Data for the task ::
⟨

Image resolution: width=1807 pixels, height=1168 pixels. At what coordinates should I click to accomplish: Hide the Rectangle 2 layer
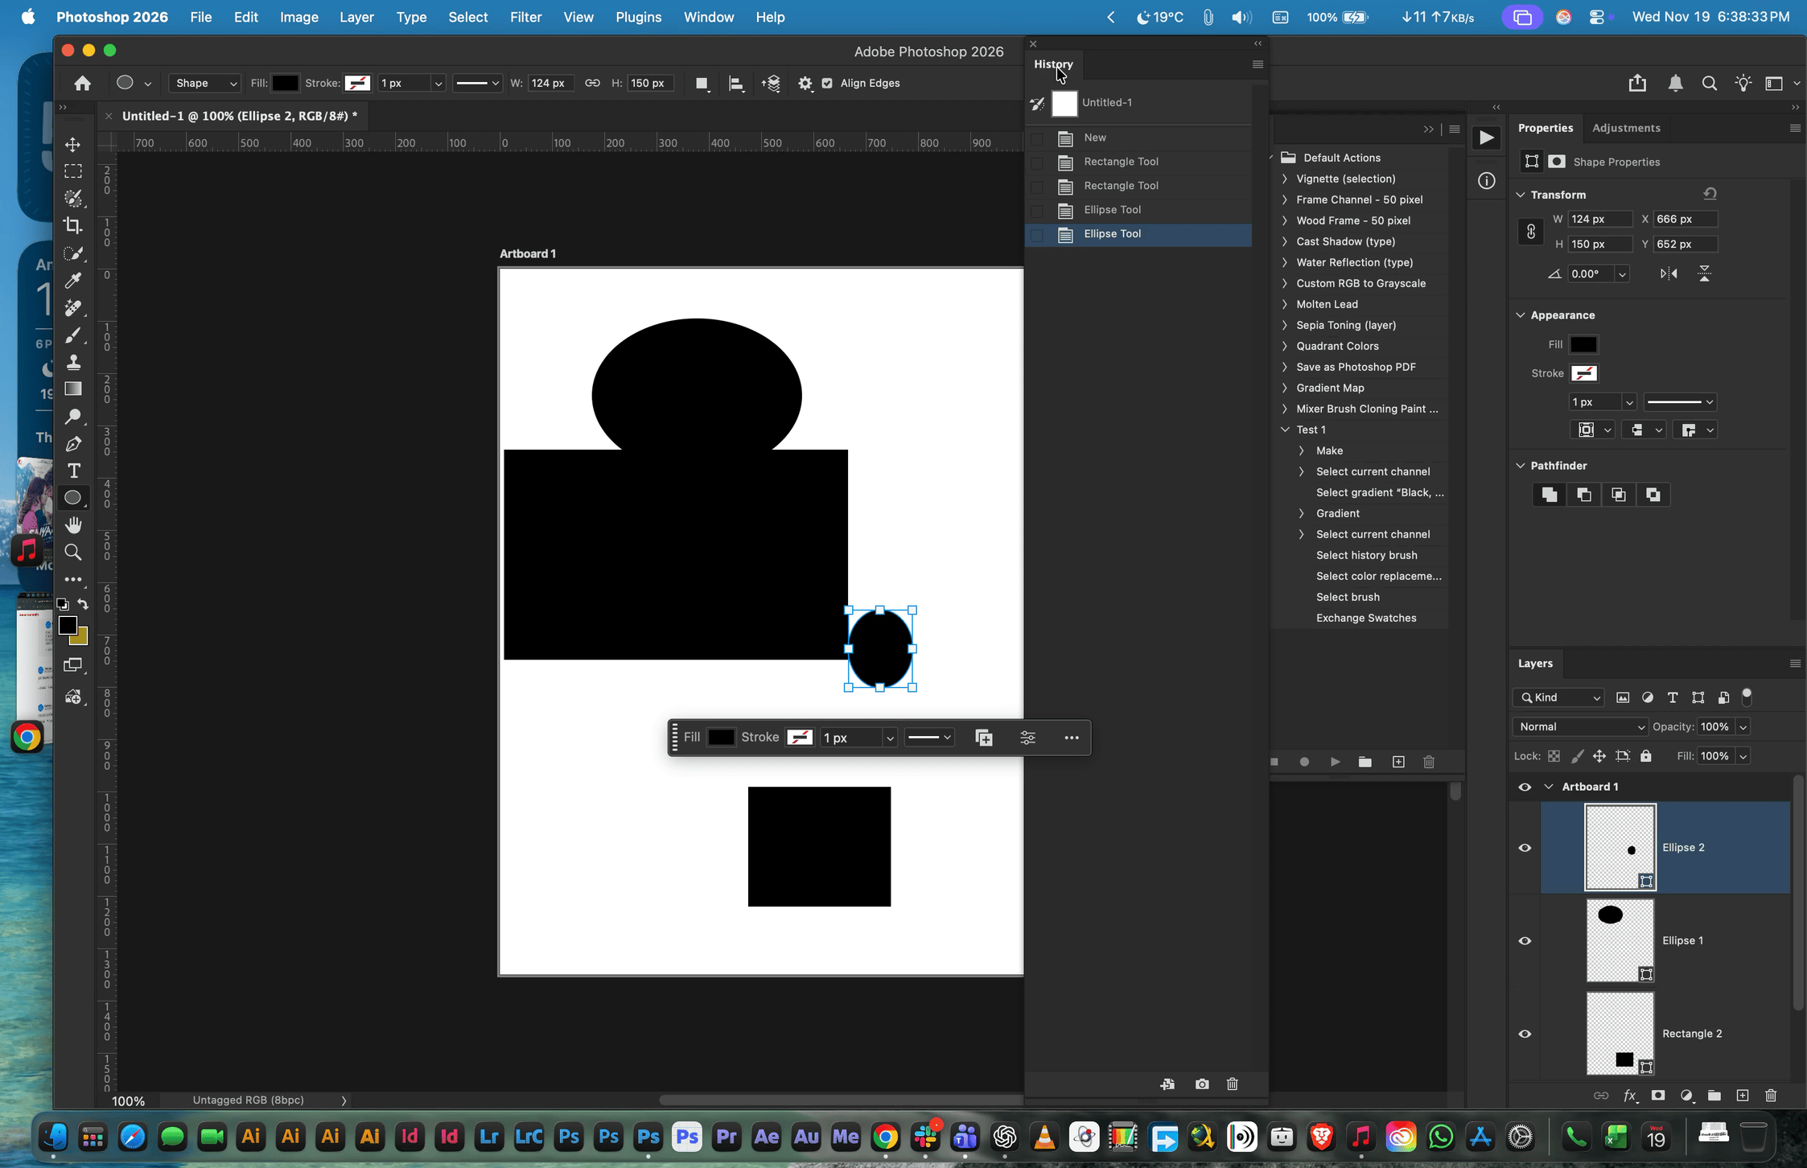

⟩
⟨

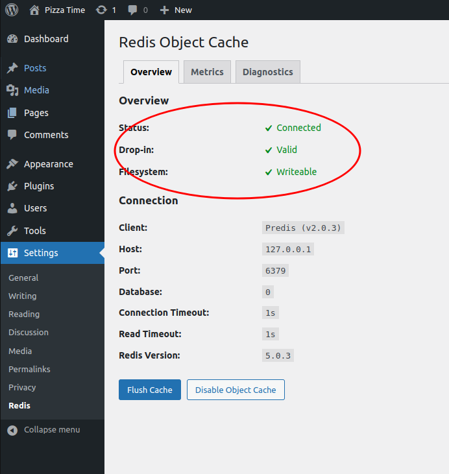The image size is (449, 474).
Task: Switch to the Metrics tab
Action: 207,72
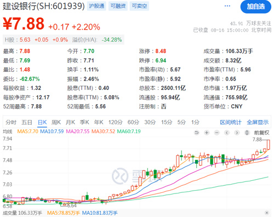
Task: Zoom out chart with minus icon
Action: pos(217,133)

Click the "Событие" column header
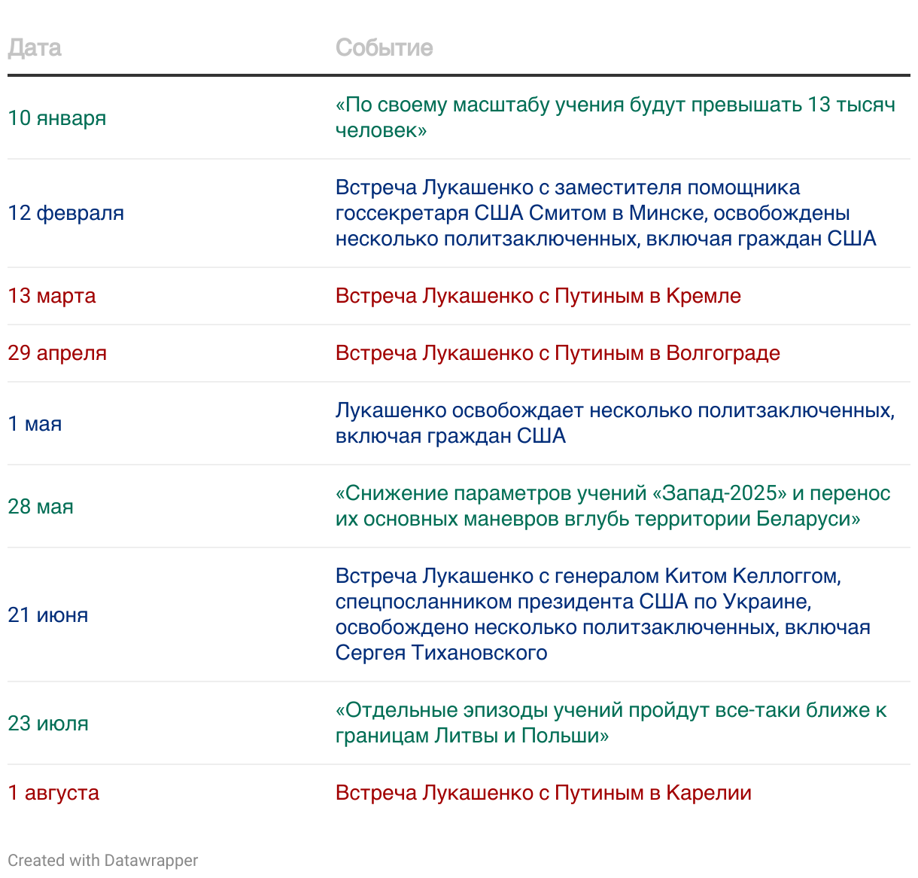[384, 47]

⟩
⟨

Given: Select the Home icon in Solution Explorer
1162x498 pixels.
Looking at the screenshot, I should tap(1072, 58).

⟩

Task goal :: Copy the lines of the material starting at the line that contains "Given: Select the" and ending at the line that contains "Looking at the", including both of those lines.

Answer ::
Given: Select the Home icon in Solution Explorer
1162x498 pixels.
Looking at the screenshot, I should tap(1072, 58).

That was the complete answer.